Source excerpt
## start

The cheap common fault I’ve seen when it boots is someone did a fan swap and it provides insufficient PWM data since the machine is somewhat specific about what data it expects. When it isn’t providing RPM data, the fans assume there’s an issue and run them at 100% speed all the time, along with throwing a BIOS boot warning. If you see a boot error, start with the fan in question with these machines. CPU is 4-pin and rear fan is 3-pin and it needs to provide RPM data - stick to the Delta fans Dell uses as those provide the correct data.

For non-booting machines, the first thing I do is inspect the power supply for an issue (connection or physical problem) and replace it if it’s not due to something like the 4 pin 12V ATX/P4 power connector (P4=first machines to require it). That solves it most of the time with non-booting systems. NOTE: You have a huge issue - 2 different power supplies based on the factory CPU spec! Lower spec machines (i3/i5) use the stupid nonstandard supply like Lenovo, but the high end (i7) machines use the ATX 24-pin. PRAY IT HAS THE NORMAL ATX PART OR YOU NEED TO USE THE DELL PART.

## end

Data supplied
## start

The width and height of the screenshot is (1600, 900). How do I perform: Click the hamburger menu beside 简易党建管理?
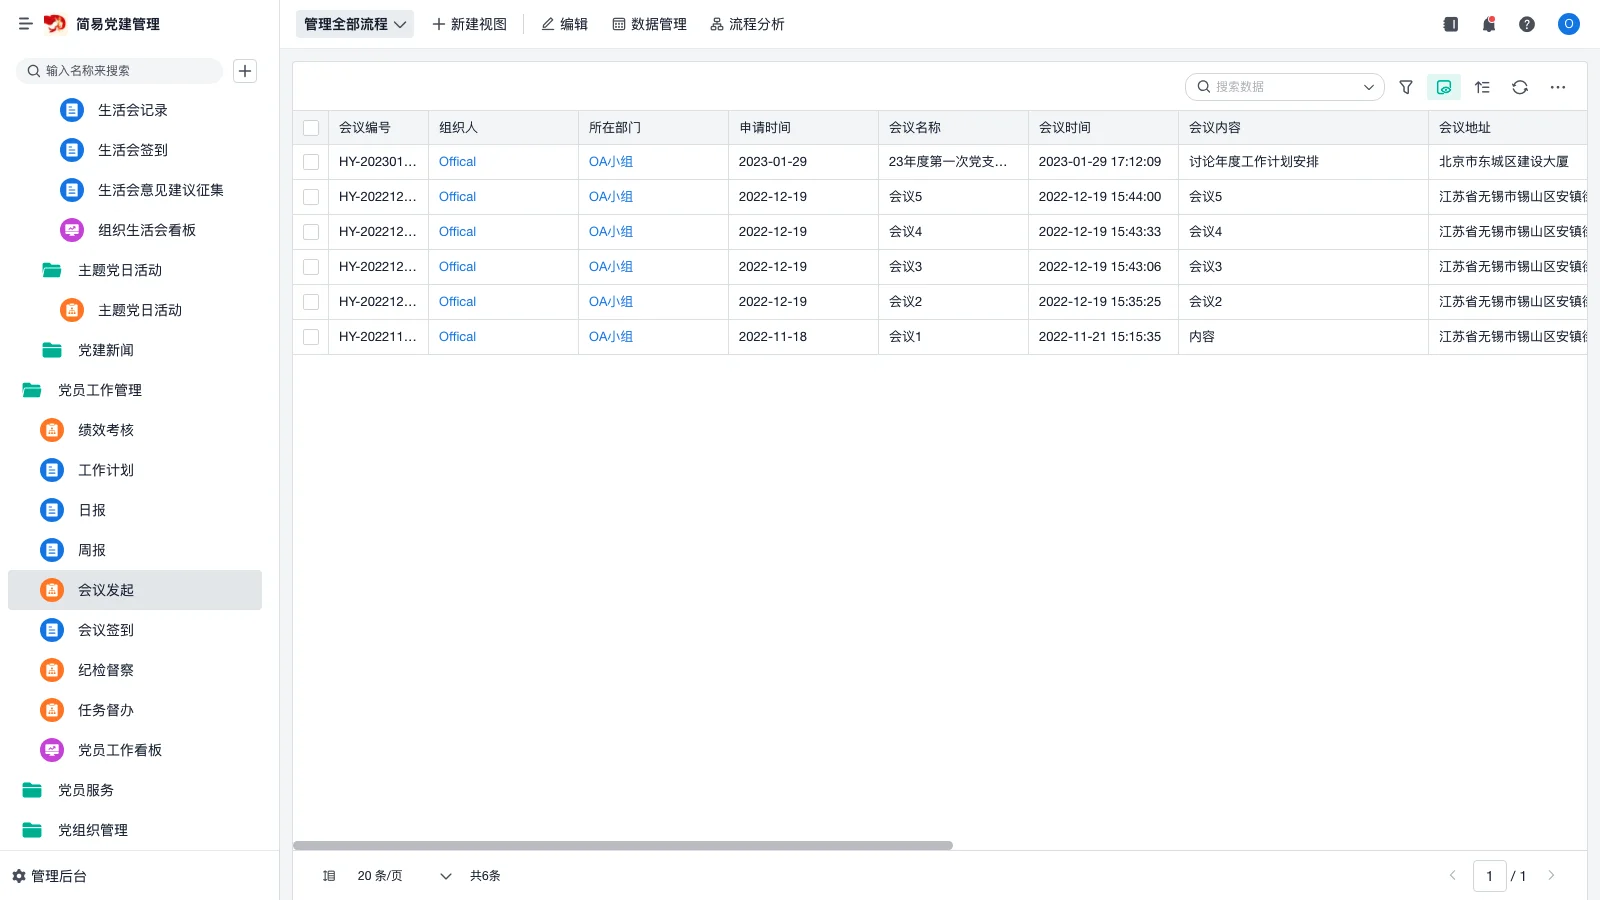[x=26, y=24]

## end
## start

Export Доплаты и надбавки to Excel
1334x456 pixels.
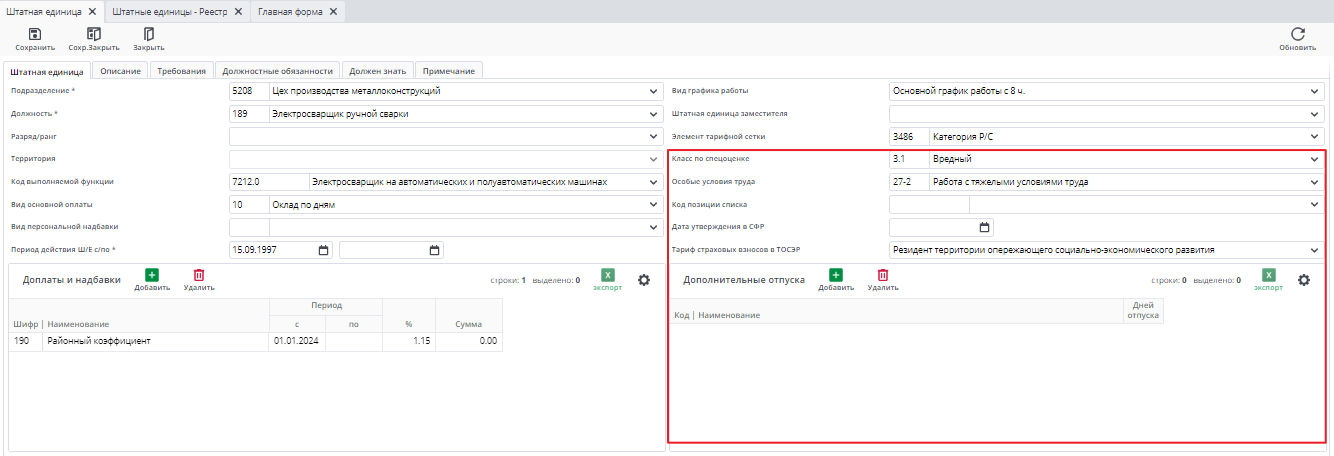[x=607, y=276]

## end

Tasks to perform
1. Translate this sentence from the Dell repair notes into Spanish: "That solves it most of the time with non-booting systems."
2. In the entries, rewrite the lines from the one with "Export Доплаты и надбавки to Excel" up to and including the one with "[x=607, y=276]", replacing "Excel" with "CSV" and leaving everything else unchanged. Omit the pictures.

Results for each task
1. Eso lo resuelve la mayoría de las veces en los sistemas que no arrancan.

2.
Export Доплаты и надбавки to CSV
1334x456 pixels.
[x=607, y=276]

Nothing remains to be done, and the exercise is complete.